Prédication du dimanche 25 août 2024

Si quelqu'un veut être le premier, il doit être le dernier. Prédication donnée par Sara Claire LOUEDEC le dimanche 25 août 2024 à partir de l'Évangile selon Marc, chapitre 9, versets 30 à 37.

Evangile selon Marc, chapitre 9, versets 30 à 37

Partis de là, ils traversaient la Galilée et Jésus ne voulait pas qu’on le sache. Voici, en effet, ce qu’il enseignait à ses disciples : « Le Fils de l’homme est livré au pouvoir des humains : ils le mettront à mort ; et trois jours après, il ressuscitera. » Mais les disciples ne comprenaient pas ces paroles et ils avaient peur de lui poser des questions.

Ils arrivèrent à Capharnaüm.
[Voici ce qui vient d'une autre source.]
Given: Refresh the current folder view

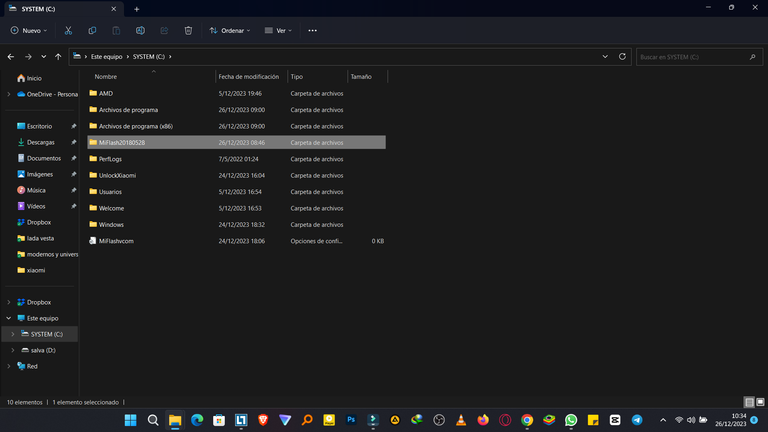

Quand il fut à la maison, Jésus questionna ses disciples : « De quoi discutiez-vous en chemin ? » Mais ils se taisaient, car, en chemin, ils avaient discuté entre eux pour savoir lequel était le plus grand. Alors Jésus s’assit, il appela les douze disciples et leur dit : « Si quelqu’un veut être le premier, il doit être le dernier de tous et le serviteur de tous. » Alors il prit un enfant et le plaça au milieu d’eux ; il l’embrassa et leur dit : « Celui qui reçoit un enfant comme celui-ci par amour pour moi, c’est moi qu’il reçoit ; et celui qui me reçoit, ce n’est pas moi qu’il reçoit, mais celui qui m’a envoyé. » (Traduction Nouvelle français courant)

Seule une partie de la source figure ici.